Few have seen him in public either: he has been spending all his time with his two children Karan, 6, and Rabia, 2, and their three dogs. But that, according to the city grapevine, was only to be expected. Even though he has everything any 32-year-old could want—money, status, success—Sidhu remains an island. "He has just two close friends, and that is no thanks to him. Left to himself, he wouldn't even have tried," says a socialite.

Undeterred, Sidhu is reading and re-reading Ayn Rand's The Fountainhead and Mohammed Ali's The Greatest and listening to his favourite classical and semi-classical music. "I love Howard Roark," he says of Rand's architect protagonist. "I love the way he breaks every barrier in front of him to achieve his aims."

In many ways, Sidhu shares his humility with other small-townsmen in the team.

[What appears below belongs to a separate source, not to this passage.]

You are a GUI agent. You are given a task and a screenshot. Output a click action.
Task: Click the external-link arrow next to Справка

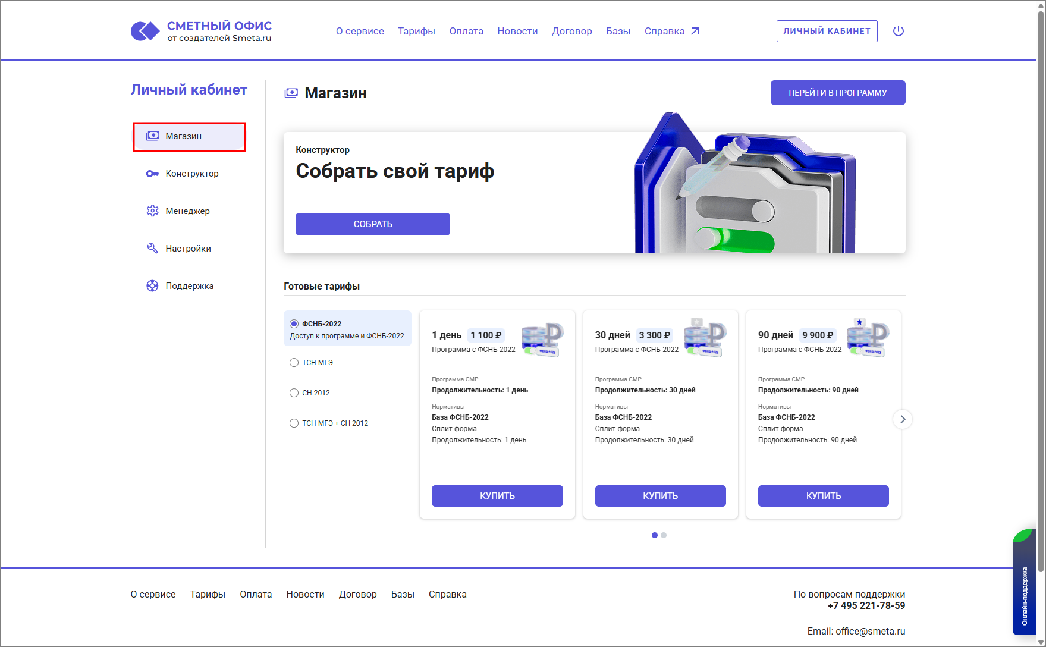click(695, 30)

But while J. Srinath (Mysore) and Sunil Joshi (Gadag) have jumped out of their small ponds, Sidhu almost unnaturally seems to revel in the anonymity Patiala provides. Within hours of landing in Delhi, he was headed home. It's unlikely he stepped out that night. But if he had, he could have vent his ire at those in the team who had ganged up against him. Capital cinema near his house was playing an appropriately titled Hendi movie, Mafia. Truly, there's no place like home.